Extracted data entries
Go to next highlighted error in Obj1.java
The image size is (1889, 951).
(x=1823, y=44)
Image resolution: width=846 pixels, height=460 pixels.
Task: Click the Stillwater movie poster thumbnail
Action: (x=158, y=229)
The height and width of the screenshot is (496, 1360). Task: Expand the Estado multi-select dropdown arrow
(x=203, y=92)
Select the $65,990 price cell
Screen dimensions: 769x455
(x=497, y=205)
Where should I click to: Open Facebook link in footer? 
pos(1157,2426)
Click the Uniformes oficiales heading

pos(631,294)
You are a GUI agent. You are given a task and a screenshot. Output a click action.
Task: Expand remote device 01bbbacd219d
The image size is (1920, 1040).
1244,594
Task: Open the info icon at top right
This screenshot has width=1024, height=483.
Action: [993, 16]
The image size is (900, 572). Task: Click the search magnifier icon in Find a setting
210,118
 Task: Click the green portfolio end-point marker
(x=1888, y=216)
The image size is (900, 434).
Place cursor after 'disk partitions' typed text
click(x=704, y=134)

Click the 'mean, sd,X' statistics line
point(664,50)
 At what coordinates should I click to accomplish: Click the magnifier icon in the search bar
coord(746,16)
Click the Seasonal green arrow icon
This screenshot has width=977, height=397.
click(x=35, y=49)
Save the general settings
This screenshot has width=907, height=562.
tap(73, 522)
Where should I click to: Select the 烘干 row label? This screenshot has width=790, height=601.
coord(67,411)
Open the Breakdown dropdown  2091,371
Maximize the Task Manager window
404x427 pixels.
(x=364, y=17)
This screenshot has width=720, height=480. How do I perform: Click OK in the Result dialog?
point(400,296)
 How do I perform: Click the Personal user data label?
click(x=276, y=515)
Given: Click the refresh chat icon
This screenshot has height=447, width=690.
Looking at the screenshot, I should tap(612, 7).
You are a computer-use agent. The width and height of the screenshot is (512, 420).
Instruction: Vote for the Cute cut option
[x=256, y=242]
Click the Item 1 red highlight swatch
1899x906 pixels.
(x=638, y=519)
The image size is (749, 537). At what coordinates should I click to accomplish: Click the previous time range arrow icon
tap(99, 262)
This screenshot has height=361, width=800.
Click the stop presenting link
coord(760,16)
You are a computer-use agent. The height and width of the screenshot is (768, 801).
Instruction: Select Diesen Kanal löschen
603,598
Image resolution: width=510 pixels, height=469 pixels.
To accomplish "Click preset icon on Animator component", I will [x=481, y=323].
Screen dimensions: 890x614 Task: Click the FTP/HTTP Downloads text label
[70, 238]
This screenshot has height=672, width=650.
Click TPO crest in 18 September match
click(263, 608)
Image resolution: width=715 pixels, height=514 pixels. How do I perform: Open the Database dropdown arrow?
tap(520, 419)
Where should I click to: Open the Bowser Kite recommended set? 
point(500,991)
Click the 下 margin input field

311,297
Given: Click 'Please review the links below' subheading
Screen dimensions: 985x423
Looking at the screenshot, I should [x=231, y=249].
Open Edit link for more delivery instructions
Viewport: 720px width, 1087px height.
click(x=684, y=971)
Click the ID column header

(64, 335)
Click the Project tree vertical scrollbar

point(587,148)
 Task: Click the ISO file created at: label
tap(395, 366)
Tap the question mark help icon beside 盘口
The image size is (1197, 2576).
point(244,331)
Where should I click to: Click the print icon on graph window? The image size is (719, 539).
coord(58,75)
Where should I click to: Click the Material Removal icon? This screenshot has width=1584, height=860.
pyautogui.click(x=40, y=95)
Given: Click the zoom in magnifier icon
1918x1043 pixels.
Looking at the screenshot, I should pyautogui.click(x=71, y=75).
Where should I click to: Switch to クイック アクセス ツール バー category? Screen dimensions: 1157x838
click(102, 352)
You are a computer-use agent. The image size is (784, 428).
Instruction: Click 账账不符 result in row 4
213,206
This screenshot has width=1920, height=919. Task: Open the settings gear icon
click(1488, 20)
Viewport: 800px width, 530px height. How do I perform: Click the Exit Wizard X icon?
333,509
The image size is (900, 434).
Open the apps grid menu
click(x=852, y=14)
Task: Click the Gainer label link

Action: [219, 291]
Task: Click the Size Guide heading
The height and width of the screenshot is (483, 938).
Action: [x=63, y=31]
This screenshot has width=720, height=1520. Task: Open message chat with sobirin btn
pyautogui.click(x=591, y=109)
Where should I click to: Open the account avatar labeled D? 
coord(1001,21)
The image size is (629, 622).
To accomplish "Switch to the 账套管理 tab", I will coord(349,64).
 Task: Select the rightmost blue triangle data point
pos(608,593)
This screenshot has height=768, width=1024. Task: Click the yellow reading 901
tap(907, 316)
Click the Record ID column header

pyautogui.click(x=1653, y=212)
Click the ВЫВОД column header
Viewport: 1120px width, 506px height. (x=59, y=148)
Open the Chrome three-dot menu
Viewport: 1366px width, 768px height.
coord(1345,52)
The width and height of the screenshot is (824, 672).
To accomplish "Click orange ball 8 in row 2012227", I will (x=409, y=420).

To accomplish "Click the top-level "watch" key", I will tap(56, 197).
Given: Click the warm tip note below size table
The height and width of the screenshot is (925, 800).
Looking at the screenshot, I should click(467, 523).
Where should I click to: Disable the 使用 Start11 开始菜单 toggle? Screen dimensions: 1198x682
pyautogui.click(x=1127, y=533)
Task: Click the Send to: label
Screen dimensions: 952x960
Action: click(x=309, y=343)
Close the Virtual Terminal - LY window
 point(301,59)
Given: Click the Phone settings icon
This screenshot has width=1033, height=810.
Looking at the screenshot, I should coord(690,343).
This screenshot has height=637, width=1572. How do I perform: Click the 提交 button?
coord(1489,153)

Task brief:
Set down each entry exactly, leaving none out.

Solution:
Go to next highlighted error in Obj1.java
The image size is (1889, 951).
(x=1823, y=44)
Image resolution: width=846 pixels, height=460 pixels.
Task: Click the Stillwater movie poster thumbnail
Action: (x=158, y=229)
The height and width of the screenshot is (496, 1360). Task: Expand the Estado multi-select dropdown arrow
(x=203, y=92)
Select the $65,990 price cell
Screen dimensions: 769x455
(x=497, y=205)
Where should I click to: Open Facebook link in footer? 
pos(1157,2426)
Click the Uniformes oficiales heading

pos(631,294)
You are a GUI agent. You are given a task and a screenshot. Output a click action.
Task: Expand remote device 01bbbacd219d
The image size is (1920, 1040).
1244,594
Task: Open the info icon at top right
This screenshot has width=1024, height=483.
Action: [993, 16]
The image size is (900, 572). Task: Click the search magnifier icon in Find a setting
210,118
 Task: Click the green portfolio end-point marker
(x=1888, y=216)
The image size is (900, 434).
Place cursor after 'disk partitions' typed text
click(x=704, y=134)

Click the 'mean, sd,X' statistics line
point(664,50)
 At what coordinates should I click to accomplish: Click the magnifier icon in the search bar
coord(746,16)
Click the Seasonal green arrow icon
This screenshot has width=977, height=397.
click(x=35, y=49)
Save the general settings
This screenshot has width=907, height=562.
tap(73, 522)
Where should I click to: Select the 烘干 row label? This screenshot has width=790, height=601.
coord(67,411)
Open the Breakdown dropdown  2091,371
Maximize the Task Manager window
404x427 pixels.
(x=364, y=17)
This screenshot has width=720, height=480. How do I perform: Click OK in the Result dialog?
point(400,296)
 How do I perform: Click the Personal user data label?
click(x=276, y=515)
Given: Click the refresh chat icon
This screenshot has height=447, width=690.
Looking at the screenshot, I should tap(612, 7).
You are a computer-use agent. The width and height of the screenshot is (512, 420).
Instruction: Vote for the Cute cut option
[x=256, y=242]
Click the Item 1 red highlight swatch
1899x906 pixels.
(x=638, y=519)
The image size is (749, 537). At what coordinates should I click to accomplish: Click the previous time range arrow icon
tap(99, 262)
This screenshot has height=361, width=800.
Click the stop presenting link
coord(760,16)
You are a computer-use agent. The height and width of the screenshot is (768, 801).
Instruction: Select Diesen Kanal löschen
603,598
Image resolution: width=510 pixels, height=469 pixels.
To accomplish "Click preset icon on Animator component", I will [x=481, y=323].
Screen dimensions: 890x614 Task: Click the FTP/HTTP Downloads text label
[70, 238]
This screenshot has height=672, width=650.
Click TPO crest in 18 September match
click(263, 608)
Image resolution: width=715 pixels, height=514 pixels. How do I perform: Open the Database dropdown arrow?
tap(520, 419)
Where should I click to: Open the Bowser Kite recommended set? 
point(500,991)
Click the 下 margin input field

311,297
Given: Click 'Please review the links below' subheading
Screen dimensions: 985x423
Looking at the screenshot, I should [x=231, y=249].
Open Edit link for more delivery instructions
Viewport: 720px width, 1087px height.
click(x=684, y=971)
Click the ID column header

(64, 335)
Click the Project tree vertical scrollbar

point(587,148)
 Task: Click the ISO file created at: label
tap(395, 366)
Tap the question mark help icon beside 盘口
The image size is (1197, 2576).
point(244,331)
Where should I click to: Click the print icon on graph window? The image size is (719, 539).
coord(58,75)
Where should I click to: Click the Material Removal icon? This screenshot has width=1584, height=860.
pyautogui.click(x=40, y=95)
Given: Click the zoom in magnifier icon
1918x1043 pixels.
Looking at the screenshot, I should pyautogui.click(x=71, y=75).
Where should I click to: Switch to クイック アクセス ツール バー category? Screen dimensions: 1157x838
click(102, 352)
You are a computer-use agent. The image size is (784, 428).
Instruction: Click 账账不符 result in row 4
213,206
This screenshot has width=1920, height=919. Task: Open the settings gear icon
click(1488, 20)
Viewport: 800px width, 530px height. How do I perform: Click the Exit Wizard X icon?
333,509
The image size is (900, 434).
Open the apps grid menu
click(x=852, y=14)
Task: Click the Gainer label link

Action: [219, 291]
Task: Click the Size Guide heading
The height and width of the screenshot is (483, 938).
Action: [x=63, y=31]
This screenshot has width=720, height=1520. Task: Open message chat with sobirin btn
pyautogui.click(x=591, y=109)
Where should I click to: Open the account avatar labeled D? 
coord(1001,21)
The image size is (629, 622).
To accomplish "Switch to the 账套管理 tab", I will coord(349,64).
 Task: Select the rightmost blue triangle data point
pos(608,593)
This screenshot has height=768, width=1024. Task: Click the yellow reading 901
tap(907, 316)
Click the Record ID column header

pyautogui.click(x=1653, y=212)
Click the ВЫВОД column header
Viewport: 1120px width, 506px height. (x=59, y=148)
Open the Chrome three-dot menu
Viewport: 1366px width, 768px height.
coord(1345,52)
The width and height of the screenshot is (824, 672).
To accomplish "Click orange ball 8 in row 2012227", I will (x=409, y=420).

To accomplish "Click the top-level "watch" key", I will tap(56, 197).
Given: Click the warm tip note below size table
The height and width of the screenshot is (925, 800).
Looking at the screenshot, I should click(467, 523).
Where should I click to: Disable the 使用 Start11 开始菜单 toggle? Screen dimensions: 1198x682
pyautogui.click(x=1127, y=533)
Task: Click the Send to: label
Screen dimensions: 952x960
Action: click(x=309, y=343)
Close the Virtual Terminal - LY window
 point(301,59)
Given: Click the Phone settings icon
This screenshot has width=1033, height=810.
Looking at the screenshot, I should coord(690,343).
This screenshot has height=637, width=1572. How do I perform: Click the 提交 button?
coord(1489,153)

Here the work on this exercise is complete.